Remote Address : 10.108.197.164:8080
K8sGPT address: 10.108.197.164:8080
Checking if defaultnginxdeployment56f9d4488hx589 is still relevant
Finished Reconciling k8sGPT
Expected behaviour
- Is it possible to stably display results when errors exist?
- How can I eliminate the error logs from K8sGPT?
Actual behaviour
No response
Additional Information
Configuration
apiVersion: core.k8sgpt.ai/v1alpha1
kind: K8sGPT
metadata:
name: k8sgpt-sample
namespace: monitoring
spec:
ai:
enabled: true
model: gpt-3.5-turbo
backend: openai
baseUrl: https://api.chatanywhere.tech
secret:
name: k8sgpt-sample-secret
key: openai-api-key
language: chinese
noCache: false
repository: ghcr.io/k8sgpt-ai/k8sgpt
version: v0.3.8
EOF
Hey @yangy30 , thanks for raising this.
I will also try to reproduce as it seems that we can handle the lifecycle of the result object better.

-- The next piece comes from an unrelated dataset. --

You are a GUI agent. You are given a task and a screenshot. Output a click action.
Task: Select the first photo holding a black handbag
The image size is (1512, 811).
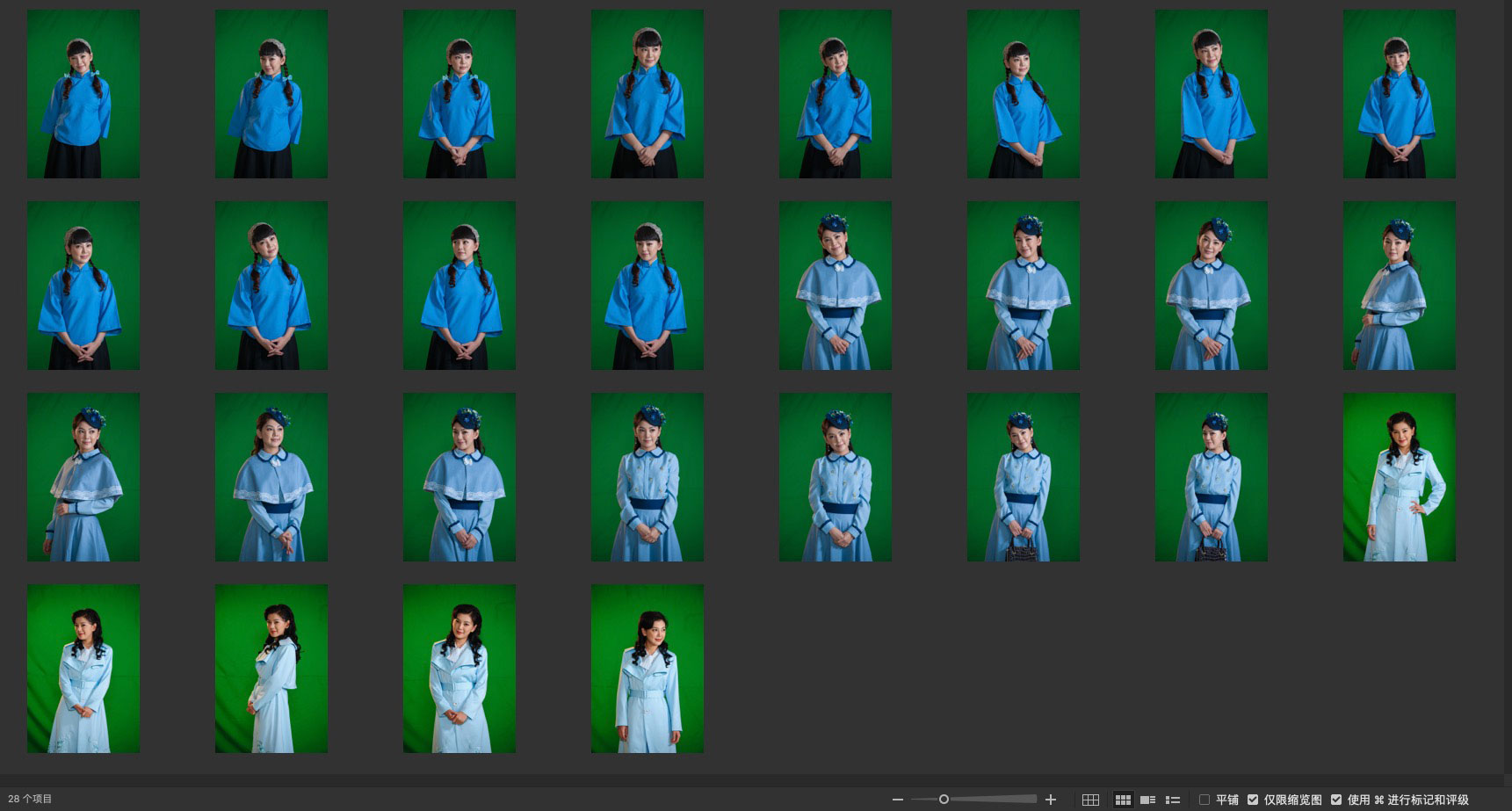coord(1023,477)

By the looks of it, it seems that the operator is updating the result object with an old revision or object number and then the operation is getting retried successfully in the next reconciliation loop.
I am still unsure how the result spec can be empty if the operation is not successful though.
I am wondering if you see any issues in the k8sgpt pod logs. The k8sgpt pod will make the inference call to the your AI backend which if it fails it might get an empty response back and write it to the results object.